Following her relocation from Philadelphia to San Francisco, Williams was introduced to the great Mary Lou Williams. Buoyed up by the elder pianist's advice ("Don’t ever let anyone stop you"), she emerged as a strident, public critic of her scene: of the meagre pay, the jazz "old boys' network," the "scene networking" – namely smoking and drinking as the main method of getting gigs – and of a corporate industry riding on the coattails of artists in need.

"I am continually disappointed at the reality of the ‘jazz world’ and its inability to coordinate, express, and advocate for a set, any set, of fundamental principles," she wrote in the sleeve text to her 2008 release Deep Monk. In the same vein, the writing on her blog was broad in scope, honest, decidedly ideological and feminist, though she infrequently addressed her experiences as a transgender woman. As one critic noted: "To add to the sexism … that chased her from her desired musical domain for a period, imagine what kind of terrible treatment she must have faced as a trans woman in the jazz scene of the early 80s."

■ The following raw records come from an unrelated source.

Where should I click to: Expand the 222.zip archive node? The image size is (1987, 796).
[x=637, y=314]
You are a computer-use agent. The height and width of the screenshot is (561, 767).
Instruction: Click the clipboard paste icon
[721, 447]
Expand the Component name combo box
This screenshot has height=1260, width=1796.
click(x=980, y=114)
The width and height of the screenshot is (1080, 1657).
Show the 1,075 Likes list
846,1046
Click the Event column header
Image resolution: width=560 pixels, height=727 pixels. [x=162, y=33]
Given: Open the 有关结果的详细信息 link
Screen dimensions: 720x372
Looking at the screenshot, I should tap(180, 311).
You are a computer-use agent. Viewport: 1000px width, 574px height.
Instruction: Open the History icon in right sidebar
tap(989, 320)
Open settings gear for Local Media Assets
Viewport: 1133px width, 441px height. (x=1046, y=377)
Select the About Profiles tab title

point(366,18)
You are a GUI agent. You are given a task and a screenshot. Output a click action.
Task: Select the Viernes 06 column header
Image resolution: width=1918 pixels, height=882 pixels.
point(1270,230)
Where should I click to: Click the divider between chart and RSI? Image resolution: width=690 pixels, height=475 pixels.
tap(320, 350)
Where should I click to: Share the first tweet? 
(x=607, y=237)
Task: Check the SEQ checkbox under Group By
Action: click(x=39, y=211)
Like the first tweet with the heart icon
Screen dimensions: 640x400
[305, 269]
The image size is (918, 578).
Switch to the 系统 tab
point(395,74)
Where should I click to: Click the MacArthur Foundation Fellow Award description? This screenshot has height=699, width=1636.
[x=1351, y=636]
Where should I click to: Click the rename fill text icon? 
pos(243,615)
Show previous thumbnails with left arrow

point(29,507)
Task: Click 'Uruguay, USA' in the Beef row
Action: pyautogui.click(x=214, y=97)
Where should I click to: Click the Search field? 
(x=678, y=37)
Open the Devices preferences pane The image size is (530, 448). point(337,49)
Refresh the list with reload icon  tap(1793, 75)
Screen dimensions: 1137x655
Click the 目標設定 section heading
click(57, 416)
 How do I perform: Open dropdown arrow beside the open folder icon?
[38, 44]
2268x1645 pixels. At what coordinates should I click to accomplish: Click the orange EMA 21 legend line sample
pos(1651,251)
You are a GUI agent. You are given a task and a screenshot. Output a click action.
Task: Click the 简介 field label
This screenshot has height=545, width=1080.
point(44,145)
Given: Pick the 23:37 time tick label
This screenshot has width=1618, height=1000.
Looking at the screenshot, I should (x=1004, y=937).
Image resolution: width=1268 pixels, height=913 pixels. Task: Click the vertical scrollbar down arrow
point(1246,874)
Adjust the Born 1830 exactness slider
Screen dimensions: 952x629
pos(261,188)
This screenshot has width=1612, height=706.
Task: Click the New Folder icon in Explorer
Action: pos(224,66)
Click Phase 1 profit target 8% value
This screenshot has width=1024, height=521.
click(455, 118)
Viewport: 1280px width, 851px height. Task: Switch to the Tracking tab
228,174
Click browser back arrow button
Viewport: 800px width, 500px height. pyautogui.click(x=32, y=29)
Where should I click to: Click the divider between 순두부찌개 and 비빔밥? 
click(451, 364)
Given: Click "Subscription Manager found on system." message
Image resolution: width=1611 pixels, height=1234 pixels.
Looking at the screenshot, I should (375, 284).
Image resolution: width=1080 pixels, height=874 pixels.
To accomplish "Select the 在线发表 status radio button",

The Path to Self-Sufficiency

The artist's trajectory evolved into self-sufficiency. After time in the active Bay Area scene, she relocated to smaller cities such as Sacramento and Santa Cruz, settling in Portland in 1991, and later relocating to an even quieter place, to Yakima, Washington State, in the 2010s. Williams recognized early the huge potential of the internet

Leslie Kirby
Leslie Kirby

A passionate mountaineer and landscape photographer who documents high-altitude expeditions and shares insights on sustainable outdoor exploration.